**Task to complete:** Both the line containing "Food Shaker Rattle Toy 8 pcs (82, 491)" and the line containing "Согласиться (293, 2553)" belong to the span. Output exactly that span from the listing below, and nothing outside it.

**Supplied records:**

* * * * * * * * *

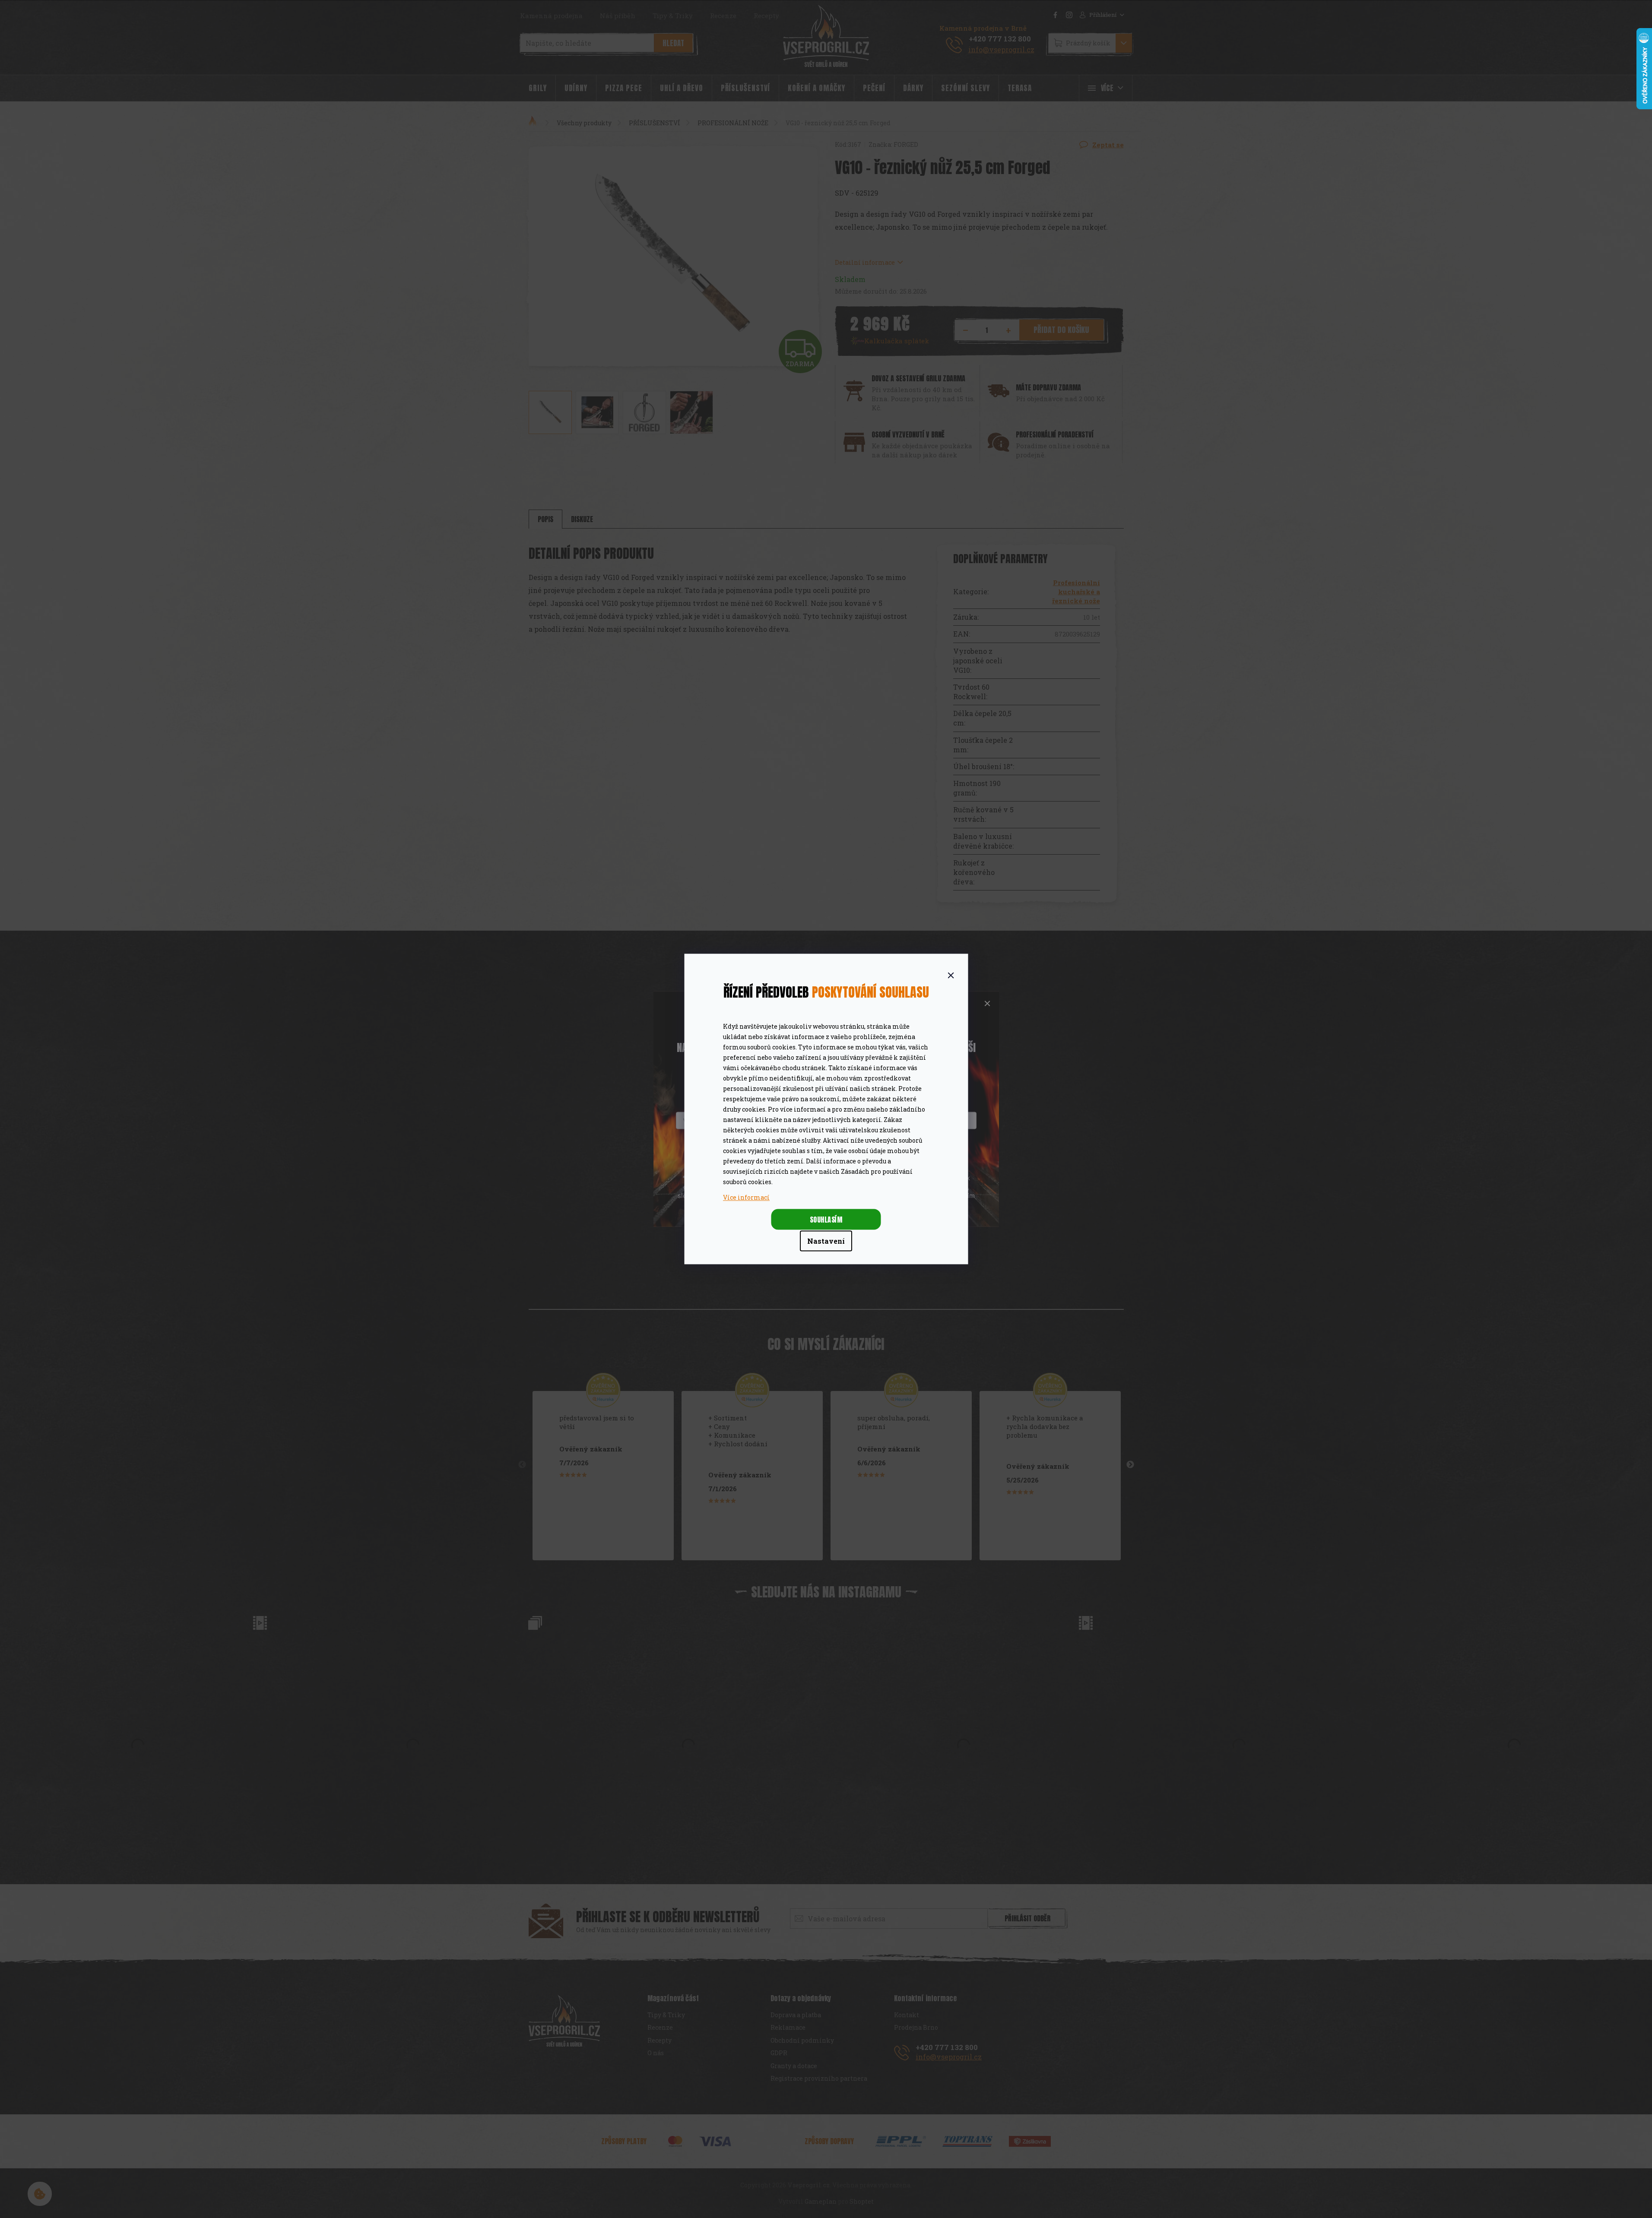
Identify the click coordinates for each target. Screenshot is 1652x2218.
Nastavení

* * * * * * * * *

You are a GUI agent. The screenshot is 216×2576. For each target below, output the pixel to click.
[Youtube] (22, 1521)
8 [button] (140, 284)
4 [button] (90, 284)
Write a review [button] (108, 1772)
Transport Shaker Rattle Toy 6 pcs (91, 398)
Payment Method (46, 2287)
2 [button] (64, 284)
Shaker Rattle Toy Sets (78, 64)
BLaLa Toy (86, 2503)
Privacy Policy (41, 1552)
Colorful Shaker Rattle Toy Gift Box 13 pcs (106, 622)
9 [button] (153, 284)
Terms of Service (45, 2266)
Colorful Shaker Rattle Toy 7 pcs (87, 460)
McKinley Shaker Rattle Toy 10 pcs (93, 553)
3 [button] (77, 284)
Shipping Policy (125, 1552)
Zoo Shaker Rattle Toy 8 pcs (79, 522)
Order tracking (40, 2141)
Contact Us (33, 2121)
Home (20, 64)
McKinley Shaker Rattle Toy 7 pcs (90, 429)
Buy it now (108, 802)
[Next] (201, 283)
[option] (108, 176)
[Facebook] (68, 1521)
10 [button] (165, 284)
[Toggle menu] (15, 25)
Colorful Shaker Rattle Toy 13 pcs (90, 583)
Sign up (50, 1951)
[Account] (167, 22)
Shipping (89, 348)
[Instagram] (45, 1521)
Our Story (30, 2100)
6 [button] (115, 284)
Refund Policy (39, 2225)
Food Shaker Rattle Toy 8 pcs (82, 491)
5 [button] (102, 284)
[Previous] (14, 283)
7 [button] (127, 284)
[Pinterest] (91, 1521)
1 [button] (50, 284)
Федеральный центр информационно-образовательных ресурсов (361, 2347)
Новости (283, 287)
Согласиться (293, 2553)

* * * * * * * * *

**Exercise answer:**
Food Shaker Rattle Toy 8 pcs (82, 491)
5 [button] (102, 284)
[Previous] (14, 283)
7 [button] (127, 284)
[Pinterest] (91, 1521)
1 [button] (50, 284)
Федеральный центр информационно-образовательных ресурсов (361, 2347)
Новости (283, 287)
Согласиться (293, 2553)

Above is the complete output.